0

Good evening everyone,

I am currently trying to scrape zalando website to get the name of every products that appaears on the first two pages of the following url : (https://www.zalando.nl/damesschoenen-sneakers/)

Here is my code:

require(rvest)
require(dplyr)

url <- read_html('https://www.zalando.nl/damesschoenen-sneakers/')
selector_name <- '.z-nvg-cognac_brandName-2XZRz'
output <- html_nodes(x = url, css = selector_name) %>% html_text

The result is a list of 24 items while there is 86 products on the page. Has anyone encounter this issue before ? Any idea on how to solve it ? Thank you for your help.

Thomas

  • 1
    Looks like the page loads 24 items when you go to it and more load as you scroll. – Gregor Thomas Jan 29 '18 at 20:00
  • First, accessing webpages through different user agents will often yield different layouts. Second, as Gregor states, it looks very much like this is a java based layout, which will not load easily trough rvest. Check what you got by writing and loading your url object into a browser. I.e. write_html(url, file = "test_url.html") – Nicolás Velásquez Jan 29 '18 at 21:14
  • @Gregor Thank you for the comment. Any idea on how to bypass this issue ? – Thomas AMET Jan 30 '18 at 10:50
  • @NicolásVelásquez, I just replied to your comment. – Thomas AMET Jan 30 '18 at 10:56

2 Answers2

0

I just tried what Nicolas Velasqueaz suggested

url <- read_html('https://www.zalando.nl/damesschoenen-sneakers/')
write_html(url, file = "test_url.html")
selector_name <- '.z-nvg-cognac_brandName-2XZRz'
test_file <- read_html("test_url.html")
output <- html_nodes(x = test_file, css = selector_name) %>% html_text

The results are the same. I still have only 24 items that shows up. So if anyone has a solution would be very appreciated.
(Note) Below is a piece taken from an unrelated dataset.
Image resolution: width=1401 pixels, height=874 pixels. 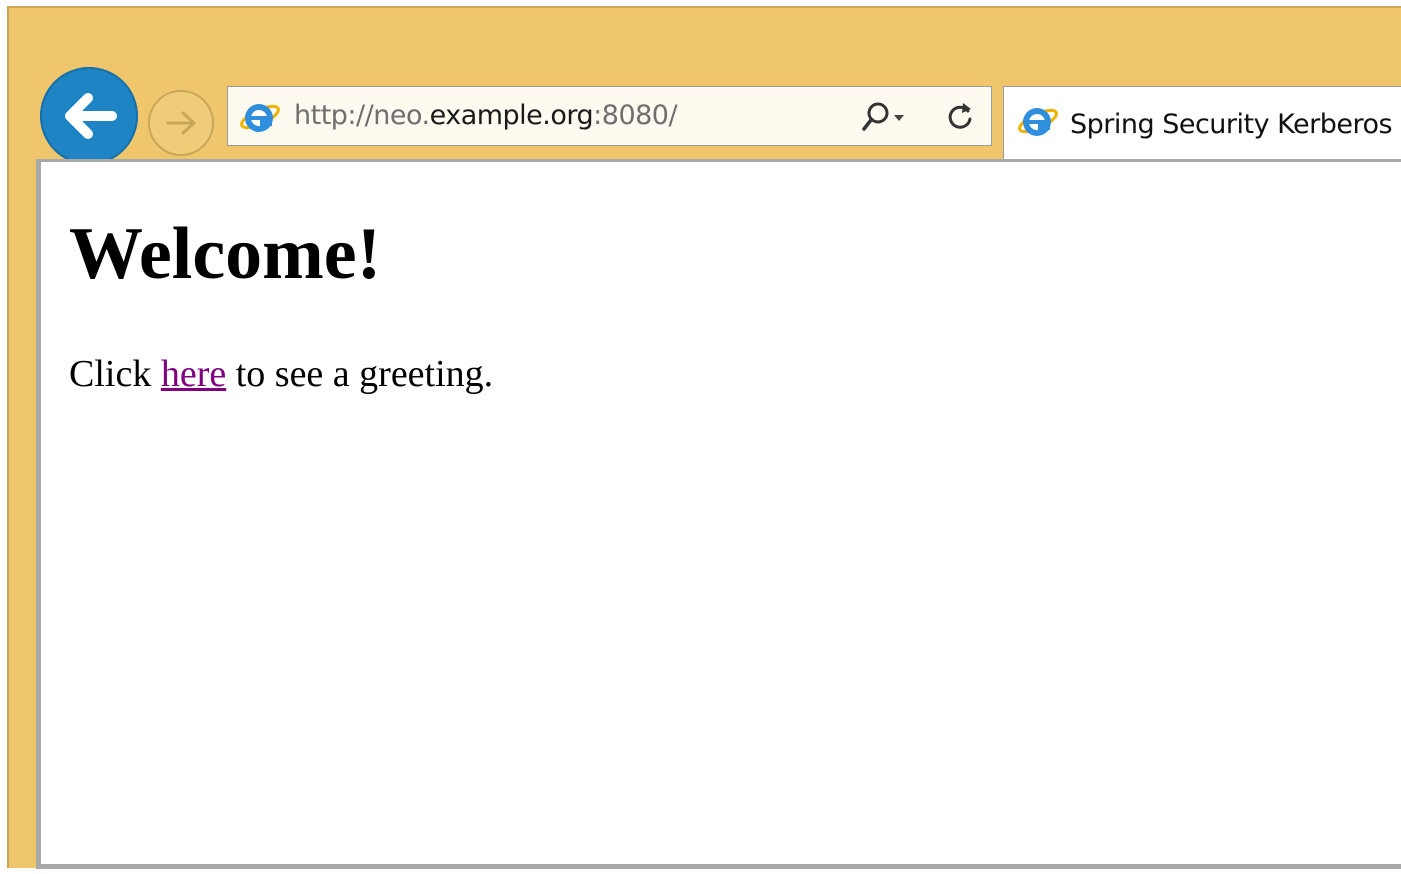 I want to click on greeting-paragraph: Click here to see a greeting., so click(x=281, y=374).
  • Perhaps I did not myself clear. What I had suggested was for you to check on a browser the number of shoes present in the outputted html ("test_url.html"). If that number is just 24, then it means that you will need more than just plain rvest to conduct the web wcrapping you are looking into. Look into this thread for more insights: https://stackoverflow.com/questions/29861117/r-rvest-scraping-a-dynamic-ecommerce-page – Nicolás Velásquez Jan 30 '18 at 14:41
  • @NicolásVelásquez, I also checked the number of item in the html file and they appear all. I also check the page with 'inspect ' function of my browser and all the product are embeded under the same css so I really dont know what is the issue. I thought that it might be the fact that read_html doesnt let the webpage to load entirely.. if it is the case how can I control the time of loading ? – Thomas AMET Jan 30 '18 at 16:19
  • Looking into the "test_url.html"'s code I found a java script just after the 24th node defined by css = '.z-nvg-cognac_brandName-2XZRz'. Look at lines 284 (
    Superga
    ) and 691 (
    – Nicolás Velásquez Jan 30 '18 at 20:30
  • To execute those javascripts you will need to either learn how to navigate through Selenium or a WebDriver, or to get to load the whole page before saving it (i.e. iMacros or headless Chrome). Again, I 'd bet that this SO is a good place for you to start: https://stackoverflow.com/questions/29861117/r-rvest-scraping-a-dynamic-ecommerce-page – Nicolás Velásquez Jan 30 '18 at 20:33
0

Thank you for your kind answer. I will dive into that direction. I also find a way to get the name of the brand without RSelenium, here si my code:

library('httr')
library('magrittr')
library('rvest')

################# FUNCTION #################
extract_data <- function(firstPosition,lastPosition){
  mapply(function(first,last){
    substr(pageContent, first, last) %>% 
    gsub( "\\W", "\\1 ",.)  %>%
    gsub("^ *|(?<= ) | *$", "", ., perl = TRUE)
  },
  firstPosition, lastPosition )
}
############################################

url <- 'https://www.zalando.nl/damesschoenen-sneakers/'
page <- GET(url)
pageContent <- content(page, as='text')

# Get the brand name of the products
firstPosition <-   
unlist(gregexpr('brand_name',pageContent))+nchar('brand_name')+1
lastPosition <- unlist(gregexpr('is_premium',pageContent))-2

extract_data(firstPosition, lastPosition)

Unfortunately it starts being difficult when you want something else than brand name so maybe that the best soution is to do it with RSelenium.